On Sun, Feb 25, 2018 at 04:03:49PM -0600, Conrad Rockenhaus wrote:
Wow, I didn't expect my friendly gesture to start another debate, but the reasoning behind offering this image was mainly for people who were operating on OpenStack clouds who wanted to upload the image to their infrastructure using glance and start things up quickly. I'm more than willing to provide the ansible scripts I use to initially spin things up, once I clean things up since there's still some manual things that can be automated.
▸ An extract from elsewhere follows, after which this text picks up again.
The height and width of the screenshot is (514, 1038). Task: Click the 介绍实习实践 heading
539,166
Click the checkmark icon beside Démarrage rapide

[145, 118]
I'll just consider this idea dead in the water. That being said:
On Sunday, February 25, 2018 3:50:44 PM CST Shawn Webb wrote:
On Sun, Feb 25, 2018 at 09:05:00PM +0000, George wrote:
Conrad Rockenhaus:
Hello All,
If anyone is interested, I have a RAW image of a FreeBSD 11.1 ZFS image that is fully configured and ready to run Tor. Right now it's an eight GB image, but I'm reducing the size by removing all of the extra stuff on it from the upgrade from FreeBSD 11 to 11.1.
I think it's great to ease the implementation of Tor relays, particularly on BSDs.
However, I'd be wary of an image that I didn't build myself, personally.
I agree with that sentiment. I would rather Tor relay operators set up their systems themselves so that they know how that system is configured.
I would also suggest users run operating systems that specialize in security, like OpenBSD or HardenedBSD. Running Tor on FreeBSD opens the door to mass exploitation via copy and paste style exploits. I would caution against such setups. Tor has a very unique threat landscape and the security of the relay should be of upmost importance.
I'll be honest, I have never heard of a copy and paste style exploit. What is it? Could you provide me a link with info about it, because I run several FreeBSD instances and if I have a ticking timebomb on my hands, I need to fix it.
With FreeBSD's complete lack of exploit mitigations, all tor instances running on like FreeBSD systems can be exploited the same way. The memory layout is predictable, memory mappings can be writable and executable, etc.
The virtual memory layout of tor on your FreeBSD 11.1-RELEASE-p6 instance is going to be the exact same as John Smith's instance. This means that attackers can write their exploits with 100% reliability, even with virtual memory addresses hardcoded.
There's no need for ROP, JOP, SROP, etc. on FreeBSD. FreeBSD is literally stuck in 1999-era security. Writing exploits for such systems is extremely easy for today's offensive security researchers.
FreeBSD really needs ASLR and W^X, at a minimum, for me to put even the slightest trust in for applications that are security-sensitive (like tor). Until then, I'd encourage Tor relay operators to make use of operating systems that put a focus on security, like OpenBSD or HardenedBSD.
Just yesterday, I was notified of yet another FreeBSD box getting popped by an offensive security researcher.